*** DATA SUPPLIED Section Begins ***

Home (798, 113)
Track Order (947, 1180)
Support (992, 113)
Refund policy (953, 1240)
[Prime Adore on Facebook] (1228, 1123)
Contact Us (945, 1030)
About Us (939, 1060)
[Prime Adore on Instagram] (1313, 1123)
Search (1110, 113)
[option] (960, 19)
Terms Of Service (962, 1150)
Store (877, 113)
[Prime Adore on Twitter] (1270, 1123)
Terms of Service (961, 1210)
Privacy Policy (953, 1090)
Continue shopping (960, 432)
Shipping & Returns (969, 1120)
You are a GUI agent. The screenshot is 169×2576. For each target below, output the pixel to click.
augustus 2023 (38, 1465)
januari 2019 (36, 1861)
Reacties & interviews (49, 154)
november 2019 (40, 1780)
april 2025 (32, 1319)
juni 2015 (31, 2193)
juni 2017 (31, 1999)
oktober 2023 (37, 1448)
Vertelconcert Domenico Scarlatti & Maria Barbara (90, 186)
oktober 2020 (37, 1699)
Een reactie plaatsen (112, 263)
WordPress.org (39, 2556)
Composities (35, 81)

*** DATA SUPPLIED Section Ends ***

TO DO :: Counting the line that contains "Terms of Service (961, 1210)" as the first, copy exactly every line through the end of the records, and nothing else.

WRITTEN SOLUTION ::
Terms of Service (961, 1210)
Privacy Policy (953, 1090)
Continue shopping (960, 432)
Shipping & Returns (969, 1120)
You are a GUI agent. The screenshot is 169×2576. For each target below, output the pixel to click.
augustus 2023 (38, 1465)
januari 2019 (36, 1861)
Reacties & interviews (49, 154)
november 2019 (40, 1780)
april 2025 (32, 1319)
juni 2015 (31, 2193)
juni 2017 (31, 1999)
oktober 2023 (37, 1448)
Vertelconcert Domenico Scarlatti & Maria Barbara (90, 186)
oktober 2020 (37, 1699)
Een reactie plaatsen (112, 263)
WordPress.org (39, 2556)
Composities (35, 81)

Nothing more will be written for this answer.